Aquí vivo. Aquí ando buscándole a la vida todos los días una emoción cabal. Una tras otra las pasiones como si tuviera los veinte años de mis hijos. ¡Qué vergüenza!

"¡Carajo!"; decía mi hermano Sergio por cualquier cosa, y digo yo por ésta.

"¿Qué tal? ¡Adiós! Me voy, me voy, me voy"; dice el doctor Aguilar y dijo el conejo de Alicia mirando su reloj.

"¿Ma?"; dicen mis hijos y rasgan el universo abriendo el tiempo en que eran niños y todo el tiempo era nuestro.

"Cuídate"; dice alguien más para no decir más y dicen mis amigas que así dicen más.

"Me voy a meter en la carrera de los once kilómetros" dice Luisa mientras pica una cebolla para la sopa.

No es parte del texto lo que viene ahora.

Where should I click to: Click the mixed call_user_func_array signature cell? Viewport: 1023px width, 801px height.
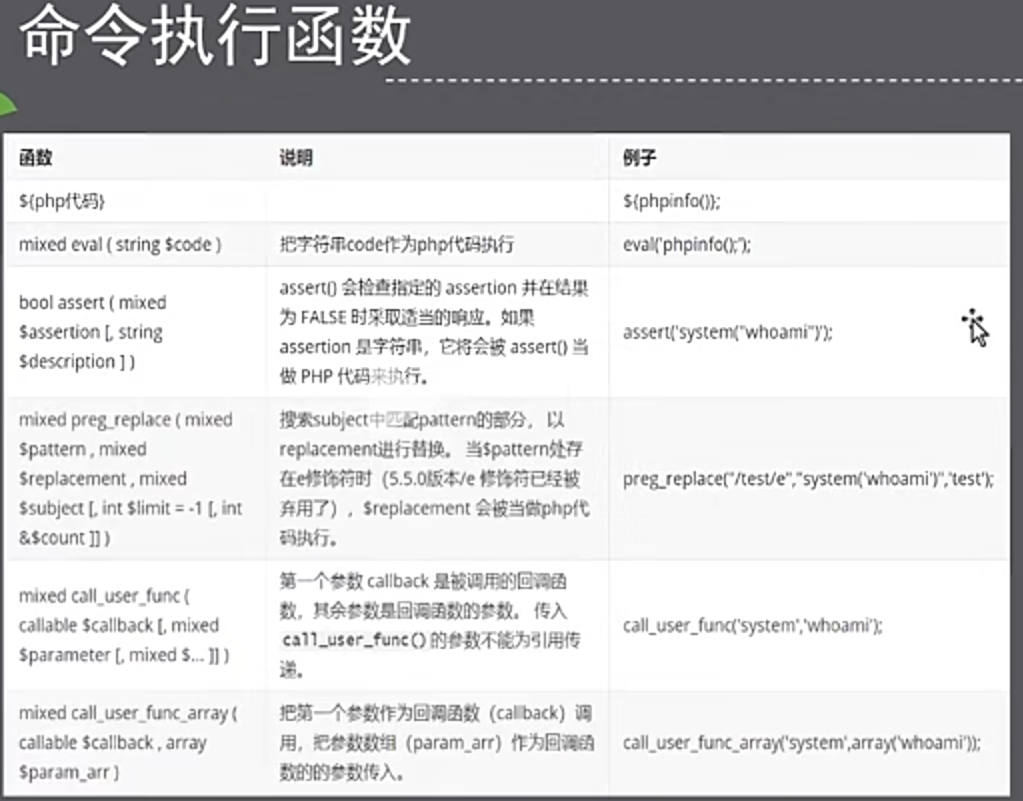[x=127, y=743]
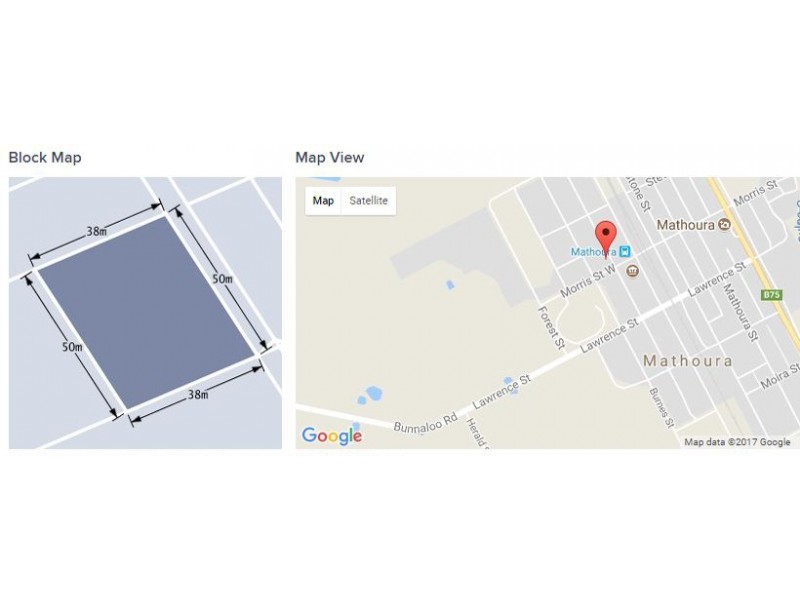Click the brown museum icon on map
This screenshot has width=800, height=600.
[x=633, y=270]
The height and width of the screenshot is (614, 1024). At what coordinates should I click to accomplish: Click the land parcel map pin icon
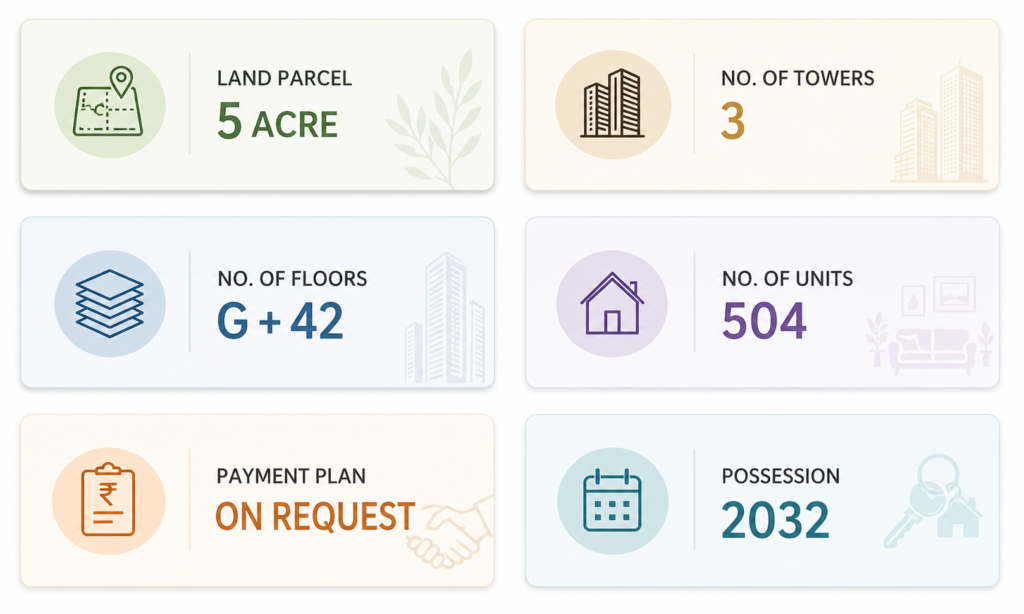(109, 104)
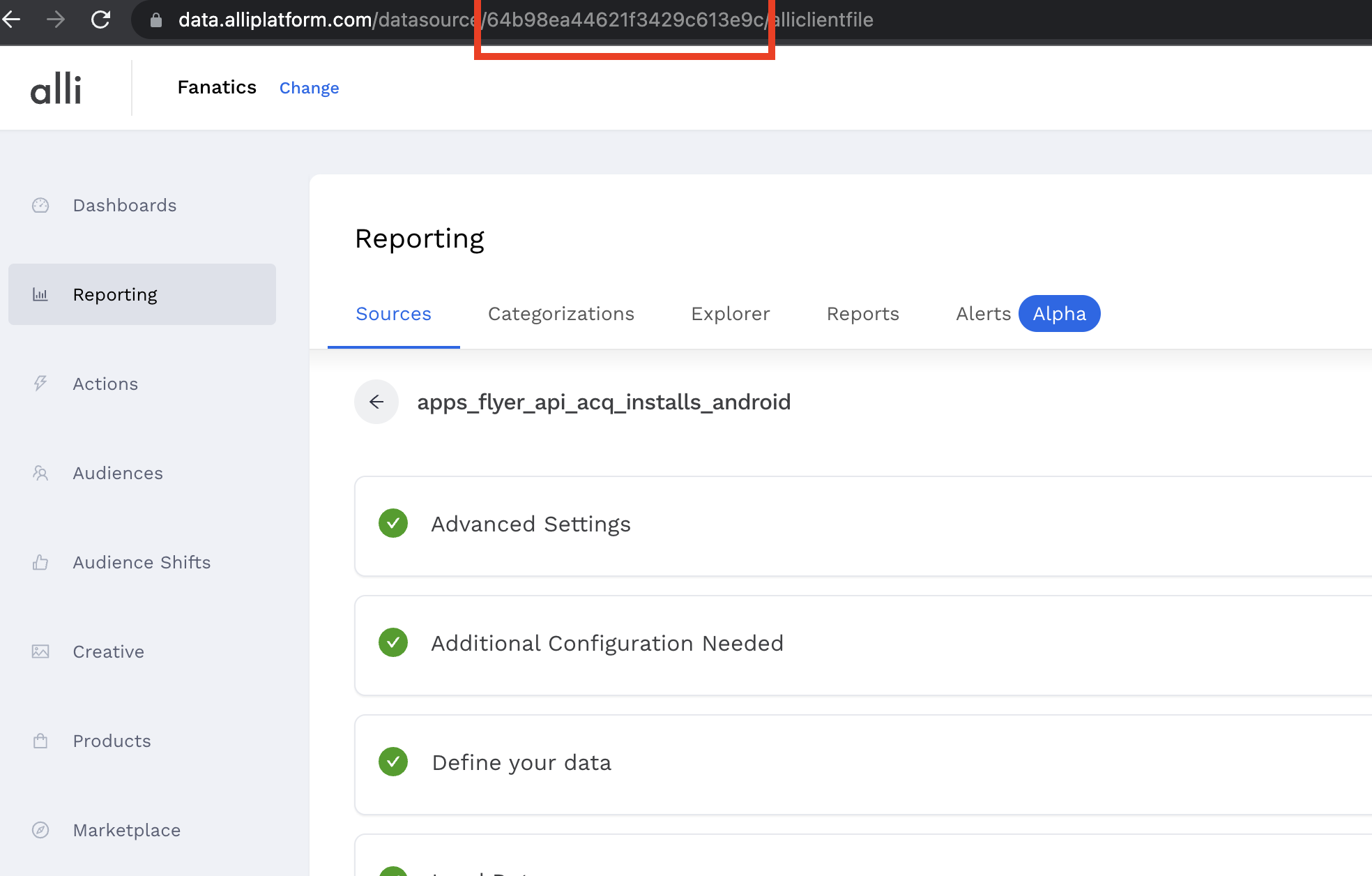Open the Explorer tab
1372x876 pixels.
730,314
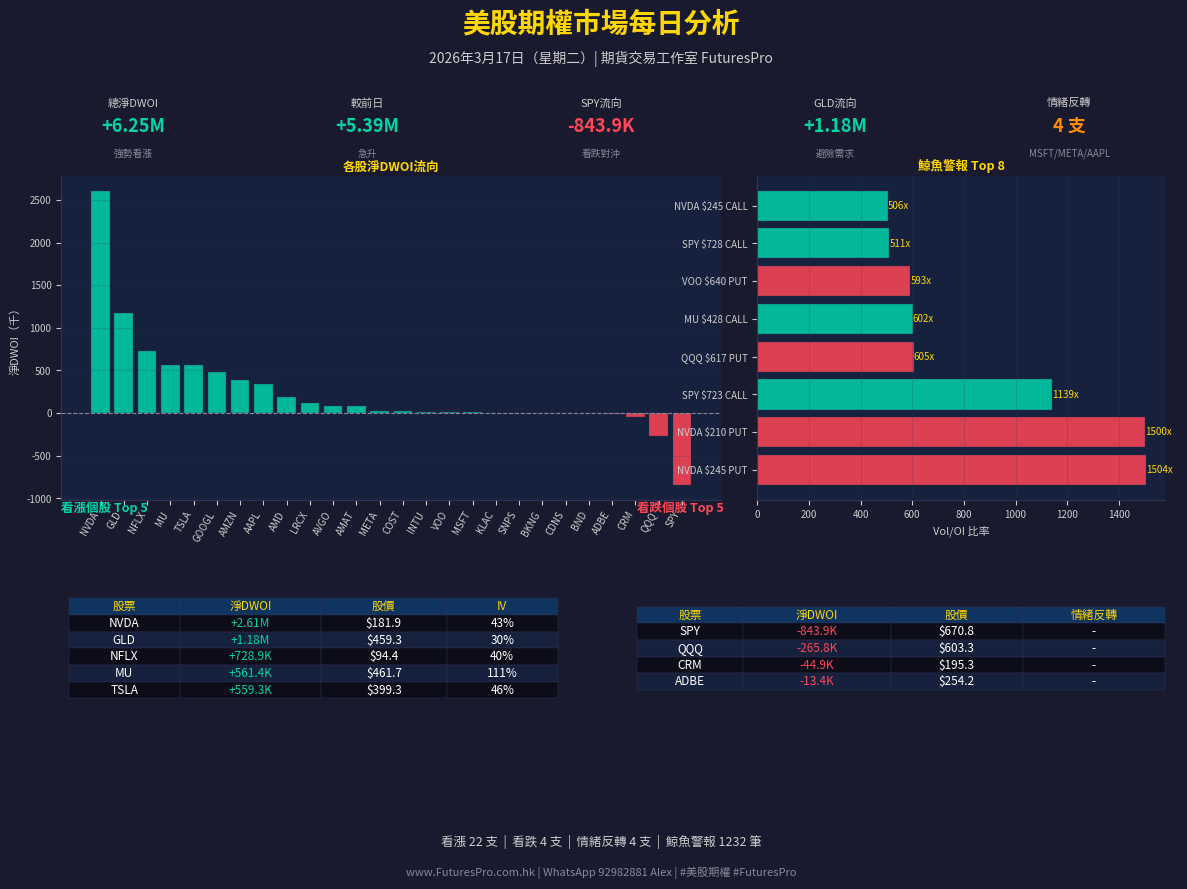Click the QQQ $617 PUT red bar
1187x889 pixels.
tap(835, 356)
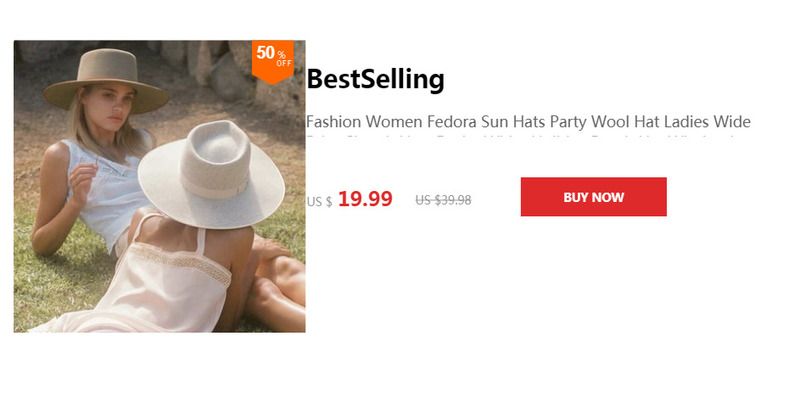The width and height of the screenshot is (800, 398).
Task: Click the orange 50% OFF badge
Action: coord(273,60)
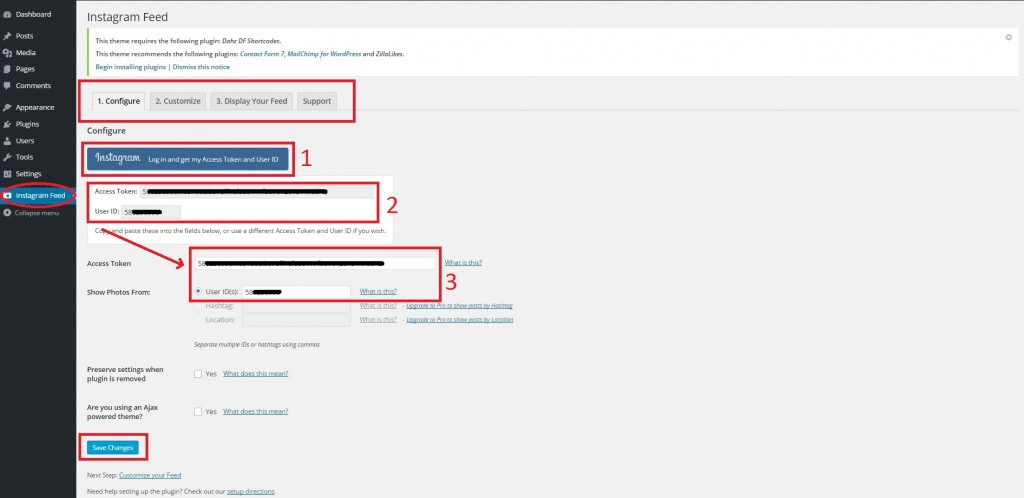This screenshot has width=1024, height=498.
Task: Dismiss the notice with the close icon
Action: [x=1008, y=37]
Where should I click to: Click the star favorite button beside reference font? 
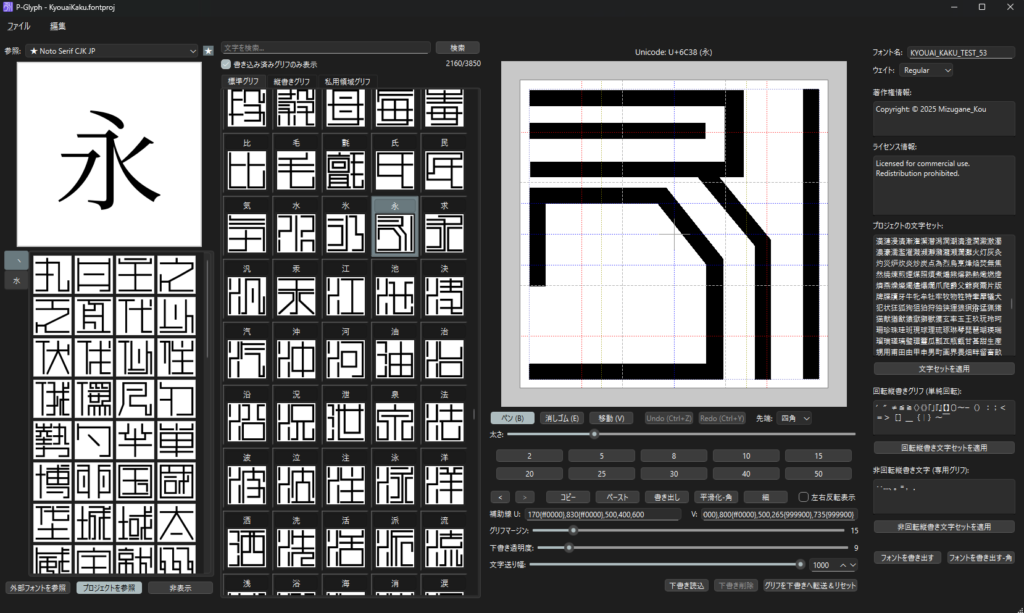(208, 50)
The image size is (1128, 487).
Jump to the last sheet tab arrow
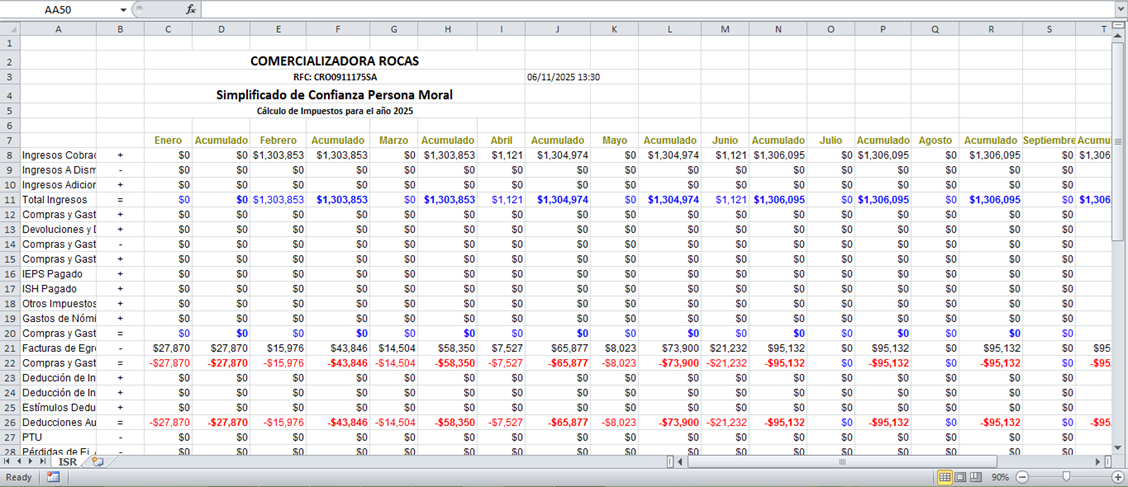(x=44, y=462)
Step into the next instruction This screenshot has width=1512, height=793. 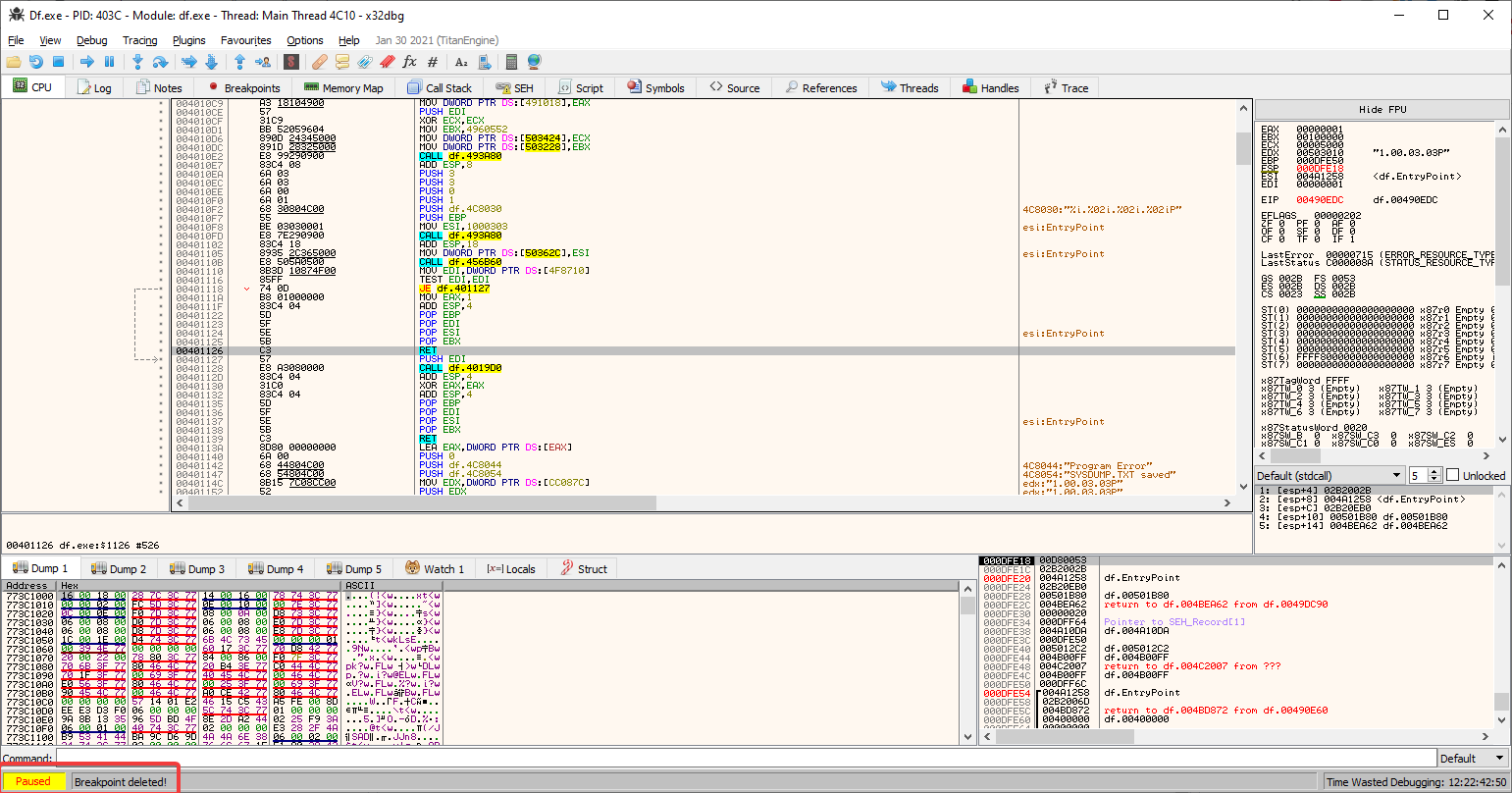(137, 61)
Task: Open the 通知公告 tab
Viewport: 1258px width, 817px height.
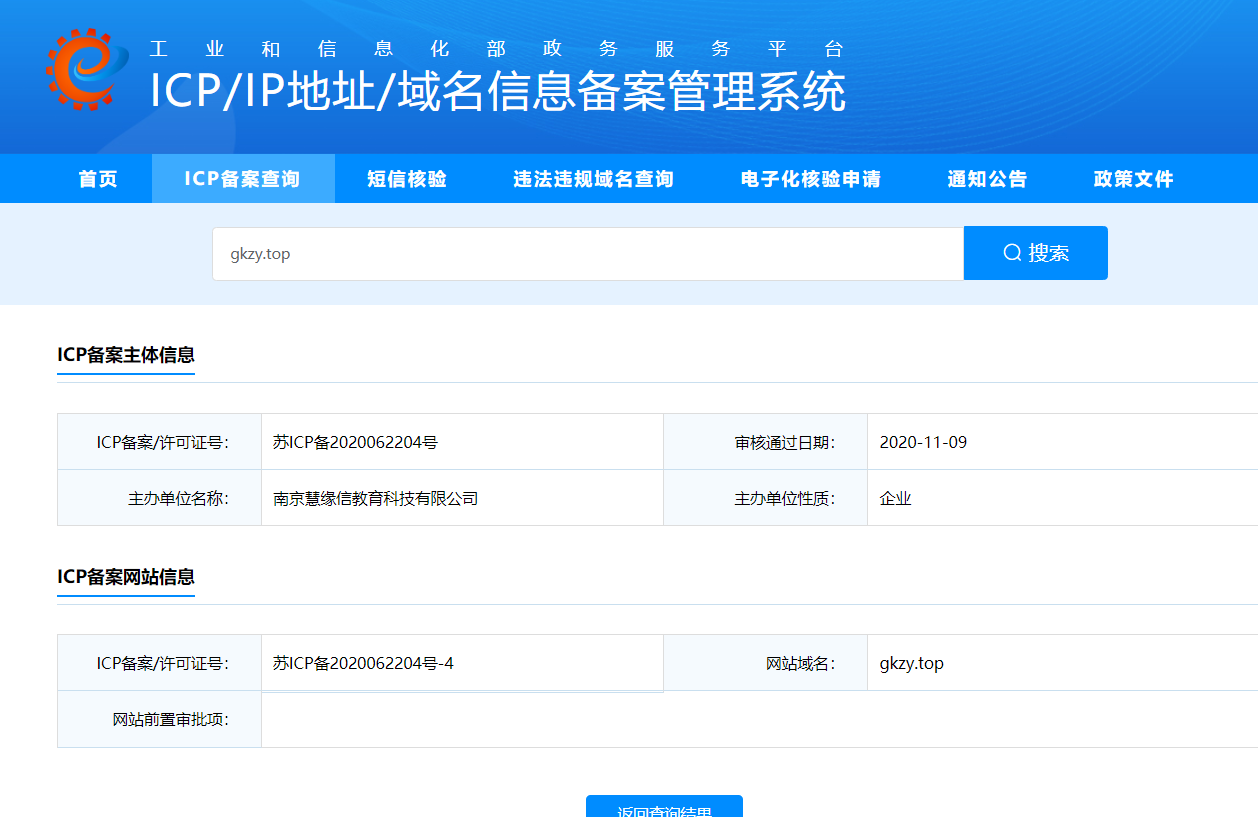Action: 988,179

"¿Por qué nos regresamos de Cozumel?", pregunta el correo de Verónica mi hermana.

Fuimos a Cozumel y estuvimos de tal modo en la cuesta de la ola, que, en las noches, exhaustas, volvíamos a la casa de quienes nos prestaron el mundo con su mundo, y nos acostábamos a mirar las estrellas y a conversar hasta ponernos bizcas, para irnos a la cama con la beatitud entre los ojos. Fuimos a Cozumel, al mar cerrado y al abierto, a comer boquinete en la playa y la mejor pasta con los Arenal, tamales con doña Migue y horizonte en la casa de Nahíma y Pedro. A beber café con don Nassim, cambiarnos el color de la piel y contarnos desde los grandes amores hasta la mugre de las uñas. Fuimos a Punta Sur, a la laguna, a ver cómo anochecen los pájaros más dichosos de la tierra y los más impasibles cocodrilos. Al día siguiente nos perdimos en Chankanab sobre los peces de colores que nadaron bajo nosotros sin ninguna sorpresa, sin siquiera lo que debía parecerles nuestro insoportable fervor frente a ellos.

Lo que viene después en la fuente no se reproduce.